But the high contrast suggests a silk or brocade, and I want something that suggests a sensible woollen riding dress.

Then I found some Viking and Anglo-Saxon reenactors and talked to them. And goodness, that gave me food for thought. In particular, yes, riding dress was indeed a garment that an Anglo Saxon woman like Aethelflaed might have worn. But Anglo-Saxon dressmaking was not at all like ours.

Another gouache of a medieval woman on a horse. Still clumsy but a new iteration.

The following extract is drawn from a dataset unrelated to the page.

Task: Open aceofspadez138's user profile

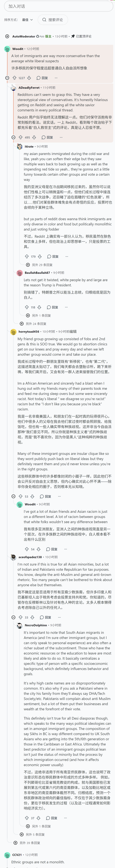Action: 30,557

In particular, whereas we tend to have pattern pieces that start with the widest part, and remove fullness by means of darts, pleats, or gathers, Anglo-Saxon dressmaking started with the narrowest width and added fullness by means of gussets and gores. In fact, an Anglo Saxon riding dress would have a full circle’s worth of gores inserted into the side seams, resulting in something roughly like this.

But not quite. I’ve actually been to talk to my reenactor friends, and there are a few bits which don’t quite ring true. I have some photos to work from, so there is more to come…

Making a Mending Kit

Open Spectacle case, showing various parts of the mending kit in place.

I have a rather nice spectacle case which is surplus to requirements for spectacles, but which I thought I could make useful for other purposes, so it’s now a mending kit!

I’m notorious in the family for reaching for needle and thread even when a machine stitch might be better (I was doing some mending when visiting with friends a few years ago, and when their father rang, they said “Guess what, Rachel’s been here half an hour, and she’s already got a needle in hand!”), but what I don’t have is a mending kit I can just stuff in a suitcase/glove compartment and be sure it’s to hand.

Pink felt pocket embroidered with a tiny flower.

I put some thought into what I wanted to have to hand, and embellished various elements with embroidered motifs inspired by the motifs on the case.

There are pockets for small cards of thread. I’ve used half metre lengths of stranded cotton in a variety of colours so I should always have something close-ish to what I need.

A second pocket with floral decoration

Other pockets hold some round elastic and a measuring tape. The measuring tape isn’t often necessary, but it’s hard to improvise when you need one.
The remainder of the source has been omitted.